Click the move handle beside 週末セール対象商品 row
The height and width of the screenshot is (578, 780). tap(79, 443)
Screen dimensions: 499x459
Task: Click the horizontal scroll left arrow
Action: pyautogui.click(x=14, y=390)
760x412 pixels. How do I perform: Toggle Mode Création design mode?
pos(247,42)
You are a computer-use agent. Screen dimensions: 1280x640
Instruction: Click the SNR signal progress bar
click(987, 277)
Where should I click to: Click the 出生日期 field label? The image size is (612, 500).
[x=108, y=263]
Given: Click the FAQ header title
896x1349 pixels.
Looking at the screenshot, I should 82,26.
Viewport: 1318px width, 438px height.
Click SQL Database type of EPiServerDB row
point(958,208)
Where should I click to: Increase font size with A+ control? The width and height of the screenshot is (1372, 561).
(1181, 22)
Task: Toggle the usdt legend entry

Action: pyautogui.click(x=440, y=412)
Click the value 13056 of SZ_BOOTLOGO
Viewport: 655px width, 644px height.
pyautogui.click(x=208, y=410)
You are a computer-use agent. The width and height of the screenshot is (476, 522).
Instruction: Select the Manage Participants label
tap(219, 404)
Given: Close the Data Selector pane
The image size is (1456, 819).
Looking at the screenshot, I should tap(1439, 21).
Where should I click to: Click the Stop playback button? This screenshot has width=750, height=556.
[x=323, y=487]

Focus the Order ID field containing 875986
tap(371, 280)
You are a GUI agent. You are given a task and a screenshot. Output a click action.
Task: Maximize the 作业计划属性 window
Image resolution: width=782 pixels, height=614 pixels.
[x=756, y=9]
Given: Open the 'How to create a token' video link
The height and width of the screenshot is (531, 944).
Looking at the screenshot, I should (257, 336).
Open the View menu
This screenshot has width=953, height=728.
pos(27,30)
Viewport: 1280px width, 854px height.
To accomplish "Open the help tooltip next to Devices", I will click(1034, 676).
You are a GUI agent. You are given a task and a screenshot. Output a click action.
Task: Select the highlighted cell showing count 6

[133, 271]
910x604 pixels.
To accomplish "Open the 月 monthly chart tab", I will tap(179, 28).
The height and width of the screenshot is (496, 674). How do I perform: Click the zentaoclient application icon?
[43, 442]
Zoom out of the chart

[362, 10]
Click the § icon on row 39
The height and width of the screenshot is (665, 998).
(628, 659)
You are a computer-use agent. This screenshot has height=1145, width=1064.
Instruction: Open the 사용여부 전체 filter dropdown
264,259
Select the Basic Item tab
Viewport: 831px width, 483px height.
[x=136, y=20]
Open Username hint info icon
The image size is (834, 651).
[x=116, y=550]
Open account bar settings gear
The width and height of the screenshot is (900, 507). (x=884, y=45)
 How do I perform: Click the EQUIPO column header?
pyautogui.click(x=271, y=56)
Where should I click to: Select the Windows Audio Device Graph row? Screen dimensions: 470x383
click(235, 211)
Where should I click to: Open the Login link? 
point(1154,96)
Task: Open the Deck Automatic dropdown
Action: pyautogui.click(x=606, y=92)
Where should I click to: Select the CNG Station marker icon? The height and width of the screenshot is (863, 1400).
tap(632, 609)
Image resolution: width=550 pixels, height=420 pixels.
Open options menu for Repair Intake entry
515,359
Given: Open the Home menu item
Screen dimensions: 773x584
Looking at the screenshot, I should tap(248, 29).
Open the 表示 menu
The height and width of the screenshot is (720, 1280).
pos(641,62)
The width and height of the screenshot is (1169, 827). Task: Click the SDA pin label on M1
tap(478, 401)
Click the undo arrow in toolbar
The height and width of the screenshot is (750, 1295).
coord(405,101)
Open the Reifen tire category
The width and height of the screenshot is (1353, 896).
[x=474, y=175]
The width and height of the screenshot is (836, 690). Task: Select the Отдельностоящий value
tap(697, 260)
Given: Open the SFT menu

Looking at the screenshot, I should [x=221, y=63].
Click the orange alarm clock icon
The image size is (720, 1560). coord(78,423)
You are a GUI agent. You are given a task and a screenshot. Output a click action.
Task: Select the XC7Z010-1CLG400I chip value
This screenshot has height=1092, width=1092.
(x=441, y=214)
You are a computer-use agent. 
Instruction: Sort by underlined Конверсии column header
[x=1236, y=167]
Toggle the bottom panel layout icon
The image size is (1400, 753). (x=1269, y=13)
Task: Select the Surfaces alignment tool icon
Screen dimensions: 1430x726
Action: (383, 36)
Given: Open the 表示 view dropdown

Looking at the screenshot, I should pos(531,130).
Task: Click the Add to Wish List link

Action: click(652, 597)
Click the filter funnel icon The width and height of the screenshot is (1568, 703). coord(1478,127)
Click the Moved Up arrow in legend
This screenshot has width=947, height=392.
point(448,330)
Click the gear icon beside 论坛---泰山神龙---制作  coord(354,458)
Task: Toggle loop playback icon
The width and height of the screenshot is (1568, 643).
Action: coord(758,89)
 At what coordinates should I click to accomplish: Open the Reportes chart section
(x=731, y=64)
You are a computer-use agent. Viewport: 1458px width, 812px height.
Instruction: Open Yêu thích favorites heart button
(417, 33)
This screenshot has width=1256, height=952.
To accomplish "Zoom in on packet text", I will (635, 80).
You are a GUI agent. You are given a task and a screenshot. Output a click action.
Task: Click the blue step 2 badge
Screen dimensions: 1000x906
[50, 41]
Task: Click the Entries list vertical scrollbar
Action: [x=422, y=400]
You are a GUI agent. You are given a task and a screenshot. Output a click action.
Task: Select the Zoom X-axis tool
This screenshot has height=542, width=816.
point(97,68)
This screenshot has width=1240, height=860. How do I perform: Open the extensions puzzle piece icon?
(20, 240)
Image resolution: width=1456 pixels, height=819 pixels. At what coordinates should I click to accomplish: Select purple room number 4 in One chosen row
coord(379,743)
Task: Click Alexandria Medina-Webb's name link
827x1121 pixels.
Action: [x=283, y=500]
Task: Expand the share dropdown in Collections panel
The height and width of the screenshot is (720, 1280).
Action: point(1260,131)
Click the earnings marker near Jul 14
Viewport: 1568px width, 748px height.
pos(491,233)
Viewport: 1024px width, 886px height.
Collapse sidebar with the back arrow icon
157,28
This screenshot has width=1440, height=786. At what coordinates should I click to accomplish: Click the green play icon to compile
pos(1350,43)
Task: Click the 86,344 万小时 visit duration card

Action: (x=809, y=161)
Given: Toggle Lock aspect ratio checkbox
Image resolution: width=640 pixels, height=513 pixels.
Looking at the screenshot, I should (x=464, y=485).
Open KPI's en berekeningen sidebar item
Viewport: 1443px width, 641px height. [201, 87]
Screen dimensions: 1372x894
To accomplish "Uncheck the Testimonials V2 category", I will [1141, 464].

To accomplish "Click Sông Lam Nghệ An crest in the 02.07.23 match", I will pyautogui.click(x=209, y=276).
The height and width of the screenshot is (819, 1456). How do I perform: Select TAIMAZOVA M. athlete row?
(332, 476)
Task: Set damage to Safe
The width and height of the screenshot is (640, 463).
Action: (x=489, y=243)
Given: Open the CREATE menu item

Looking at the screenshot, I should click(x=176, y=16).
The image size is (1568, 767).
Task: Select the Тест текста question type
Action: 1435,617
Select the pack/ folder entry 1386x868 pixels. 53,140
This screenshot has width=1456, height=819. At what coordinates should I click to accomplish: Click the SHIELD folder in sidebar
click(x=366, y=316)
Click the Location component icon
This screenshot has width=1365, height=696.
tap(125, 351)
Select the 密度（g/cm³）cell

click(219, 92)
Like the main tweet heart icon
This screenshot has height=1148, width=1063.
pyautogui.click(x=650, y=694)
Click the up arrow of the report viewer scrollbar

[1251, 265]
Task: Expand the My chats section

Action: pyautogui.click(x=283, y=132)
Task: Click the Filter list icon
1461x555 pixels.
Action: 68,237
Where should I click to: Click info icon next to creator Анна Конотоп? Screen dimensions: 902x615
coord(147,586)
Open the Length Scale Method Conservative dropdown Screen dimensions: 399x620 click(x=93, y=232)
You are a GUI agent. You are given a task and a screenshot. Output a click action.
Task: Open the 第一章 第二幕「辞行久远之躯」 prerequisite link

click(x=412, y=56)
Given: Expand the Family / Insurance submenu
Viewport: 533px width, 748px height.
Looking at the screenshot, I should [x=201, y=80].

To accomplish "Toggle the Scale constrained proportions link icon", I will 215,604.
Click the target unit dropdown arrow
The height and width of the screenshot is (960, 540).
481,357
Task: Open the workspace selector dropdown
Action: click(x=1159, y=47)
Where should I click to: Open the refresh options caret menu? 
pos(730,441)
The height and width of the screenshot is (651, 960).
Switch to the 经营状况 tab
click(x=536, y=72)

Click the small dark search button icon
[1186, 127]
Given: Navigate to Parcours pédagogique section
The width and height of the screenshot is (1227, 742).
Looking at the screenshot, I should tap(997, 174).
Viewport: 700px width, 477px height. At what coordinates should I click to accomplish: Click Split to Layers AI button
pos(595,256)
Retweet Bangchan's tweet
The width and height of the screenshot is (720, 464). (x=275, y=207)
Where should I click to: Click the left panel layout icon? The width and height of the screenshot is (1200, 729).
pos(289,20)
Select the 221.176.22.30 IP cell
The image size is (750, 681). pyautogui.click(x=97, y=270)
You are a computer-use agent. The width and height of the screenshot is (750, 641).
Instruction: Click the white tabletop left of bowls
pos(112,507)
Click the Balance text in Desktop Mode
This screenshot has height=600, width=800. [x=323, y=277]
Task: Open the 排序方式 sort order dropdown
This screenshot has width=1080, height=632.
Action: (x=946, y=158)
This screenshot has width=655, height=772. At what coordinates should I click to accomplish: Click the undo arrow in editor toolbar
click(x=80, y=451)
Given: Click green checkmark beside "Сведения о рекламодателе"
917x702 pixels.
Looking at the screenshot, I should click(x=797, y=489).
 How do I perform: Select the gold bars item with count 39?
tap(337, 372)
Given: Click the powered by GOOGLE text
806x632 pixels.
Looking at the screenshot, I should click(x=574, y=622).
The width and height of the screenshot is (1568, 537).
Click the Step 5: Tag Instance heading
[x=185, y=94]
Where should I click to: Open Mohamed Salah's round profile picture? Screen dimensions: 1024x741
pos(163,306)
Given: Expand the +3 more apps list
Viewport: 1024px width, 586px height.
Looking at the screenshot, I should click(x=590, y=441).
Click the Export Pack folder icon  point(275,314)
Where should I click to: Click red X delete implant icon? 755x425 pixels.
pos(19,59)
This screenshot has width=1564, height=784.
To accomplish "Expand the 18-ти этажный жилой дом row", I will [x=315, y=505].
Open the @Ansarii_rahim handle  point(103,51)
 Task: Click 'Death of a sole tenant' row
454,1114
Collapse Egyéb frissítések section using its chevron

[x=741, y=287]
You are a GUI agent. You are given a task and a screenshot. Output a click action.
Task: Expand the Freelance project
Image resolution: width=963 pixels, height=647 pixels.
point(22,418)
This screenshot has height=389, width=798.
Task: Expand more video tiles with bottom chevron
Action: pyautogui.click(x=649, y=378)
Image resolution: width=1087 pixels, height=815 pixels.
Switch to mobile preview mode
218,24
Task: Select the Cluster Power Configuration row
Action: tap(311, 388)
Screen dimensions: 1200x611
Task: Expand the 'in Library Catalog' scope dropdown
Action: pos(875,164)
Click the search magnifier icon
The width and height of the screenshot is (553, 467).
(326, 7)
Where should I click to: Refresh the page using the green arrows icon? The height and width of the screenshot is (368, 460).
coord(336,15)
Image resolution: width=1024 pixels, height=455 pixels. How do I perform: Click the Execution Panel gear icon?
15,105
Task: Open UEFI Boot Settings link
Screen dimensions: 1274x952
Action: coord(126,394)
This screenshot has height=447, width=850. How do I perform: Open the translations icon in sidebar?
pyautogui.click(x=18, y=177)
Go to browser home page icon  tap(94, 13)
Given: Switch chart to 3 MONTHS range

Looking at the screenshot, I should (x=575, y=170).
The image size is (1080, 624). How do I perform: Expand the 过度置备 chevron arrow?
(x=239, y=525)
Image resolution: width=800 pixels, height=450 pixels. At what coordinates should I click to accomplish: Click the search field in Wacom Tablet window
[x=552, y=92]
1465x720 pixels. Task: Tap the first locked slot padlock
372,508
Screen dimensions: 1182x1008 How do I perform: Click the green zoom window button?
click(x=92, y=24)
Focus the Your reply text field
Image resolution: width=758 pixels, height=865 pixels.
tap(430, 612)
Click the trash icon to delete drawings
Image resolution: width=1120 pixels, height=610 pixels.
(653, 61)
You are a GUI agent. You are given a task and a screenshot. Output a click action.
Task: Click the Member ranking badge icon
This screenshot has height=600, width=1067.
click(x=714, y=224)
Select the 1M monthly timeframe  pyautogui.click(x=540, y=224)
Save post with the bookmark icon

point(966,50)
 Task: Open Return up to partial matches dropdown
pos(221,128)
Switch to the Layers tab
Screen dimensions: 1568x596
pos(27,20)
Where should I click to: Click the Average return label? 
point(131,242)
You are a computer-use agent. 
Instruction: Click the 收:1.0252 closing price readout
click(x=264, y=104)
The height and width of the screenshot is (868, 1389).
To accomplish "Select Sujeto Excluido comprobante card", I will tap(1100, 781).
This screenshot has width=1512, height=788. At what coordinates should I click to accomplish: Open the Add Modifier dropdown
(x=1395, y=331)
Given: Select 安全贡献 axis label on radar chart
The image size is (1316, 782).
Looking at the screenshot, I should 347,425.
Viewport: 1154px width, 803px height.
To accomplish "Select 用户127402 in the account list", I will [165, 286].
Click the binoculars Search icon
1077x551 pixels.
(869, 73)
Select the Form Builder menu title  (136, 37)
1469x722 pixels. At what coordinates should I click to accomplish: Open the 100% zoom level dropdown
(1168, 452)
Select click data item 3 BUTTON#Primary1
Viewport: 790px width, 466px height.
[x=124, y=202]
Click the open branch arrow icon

══════════

• **What you need to do**
In the records, find every line that has the string "monthly" and copy it.

• **Result for this task**
To accomplish "Open the 月 monthly chart tab", I will tap(179, 28).
Select the 1M monthly timeframe  pyautogui.click(x=540, y=224)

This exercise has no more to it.